Karzaj: Afganistan nadal potrzebuje sił międzynarodowych

Afganistan nadal potrzebuje obecności sił międzynarodowych jakkolwiek gotów jest także w większym stopniu przejąć część odpowiedzialności za zwalczanie terroryzmu - oświadczył prezydent Afganistanu Hamid Karzaj.

Karzaj wypowiadał się w Londynie po spotkaniu z premierem W. Brytanii Gordonem Brownem.

Czy nadszedł czas opuszczenia Afganistanu (przez siły międzynarodowe)? Odpowiadam: Nie. Czy nadszedł czas by większą odpowiedzialność przejął naród afgański? Odpowiadam: Tak - powiedział prezydent.

Odnotowując "doskonałe wyniki" misji międzynarodowej w Afganistanie, Karzaj dodał, iż nadal wiele pozostało do zrobienia i "jakkolwiek zaangażowanie międzynarodowe nadal jest konieczne i ważne, musimy także koncentrować się na zmniejszeniu brzemienia, spoczywającego na społeczności międzynarodowej i przerzucić część tego jarzma na barki Afgańczyków".

Sprawa przyszłości dowodzonych przez NATO sił międzynarodowych w Afganistanie jest przedmiotem dyskusji ministrów obrony państw Sojuszu Północnoatlantyckiego, obradujących od środy w holenderskim Noordwijk. USA chcą przekonać sojuszników, by do walki z talibskimi bojownikami skierowali większe siły. Amerykański minister obrony Robert Gates przed spotkaniem zarzucił sojusznikom, że nie dotrzymują obietnic odnośnie żołnierzy, sprzętu, a zwłaszcza szkoleniowców dla armii afgańskiej, co będzie mieć istotne znaczenie dla strategii wycofywania zachodnich wojsk z Afganistanu.

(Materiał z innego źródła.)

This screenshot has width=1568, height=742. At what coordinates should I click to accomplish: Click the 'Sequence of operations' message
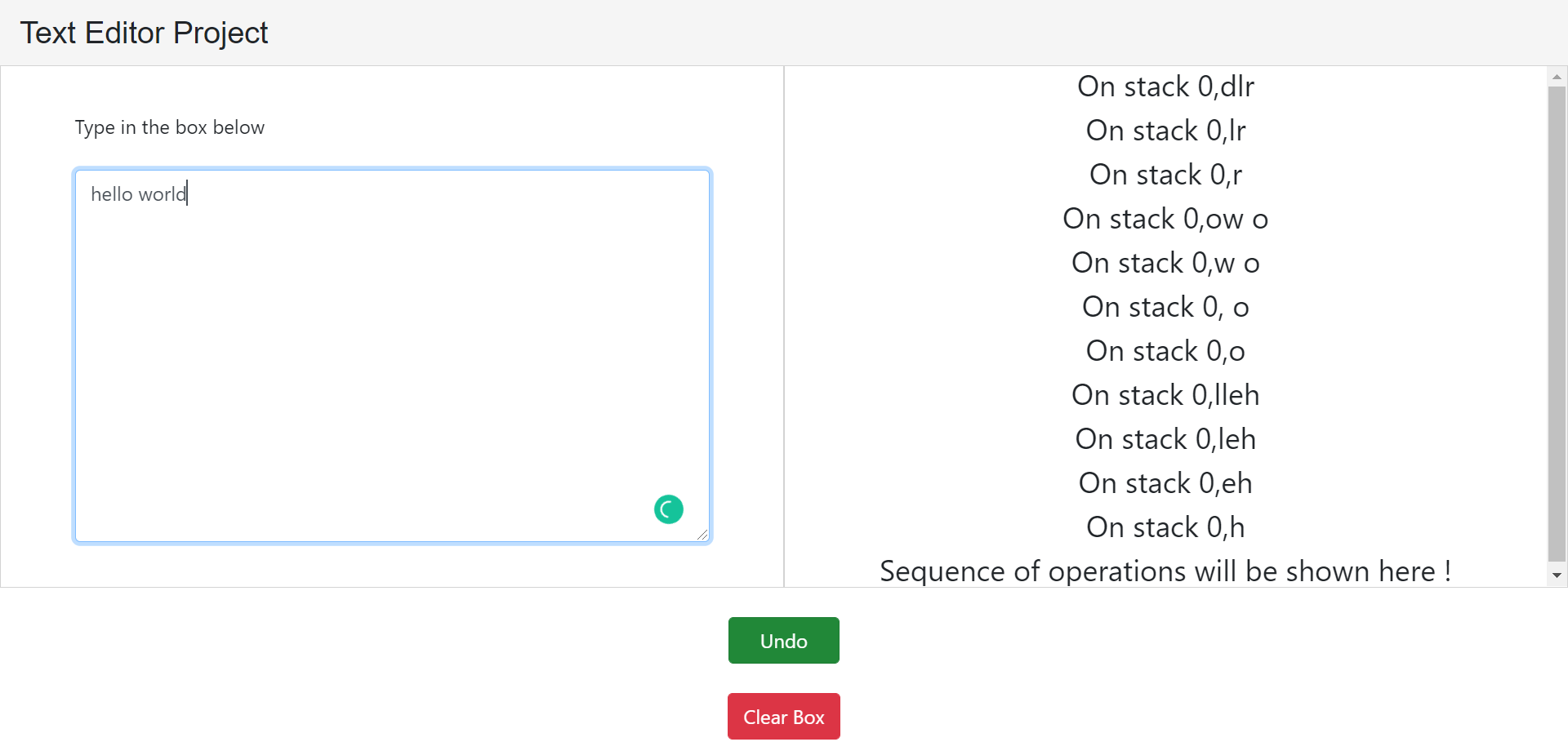click(1165, 571)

Jak podała agencja AP, na spotkaniu osiągnięto w środę "pewien postęp". Deklaracje w sprawie wysłania swych kontyngentów do Afganistanu bądź zwiększenia liczebności pozostających już tam sił czy udziału w szkoleniu sił afgańskich złożyło dziewięć z 26 państw NATO.

Komentując obrady, minister Gates oświadczył: Nie mogę powiedzieć iż jestem zadowolony; muszę jednak przyznać, że obrady okazały się lepsze niż się spodziewałem. Nadal będziemy odczuwać pewne braki - komentował decyzje natomiast sekretarz generalny NATO Jaap de Hoop Scheffer.

Według kół dyplomatycznych, cytowanych przez AP, Słowacja zadeklarowała wysłanie do Afganistanu 50 dodatkowych żołnierzy, Węgry - 150, Czechy - 200. Także nie będąca w NATO Gruzja wyśle tam 200 żołnierzy. Niemcy i Francja zapowiedziały natomiast zwiększenie udziału w szkoleniu armii afgańskiej.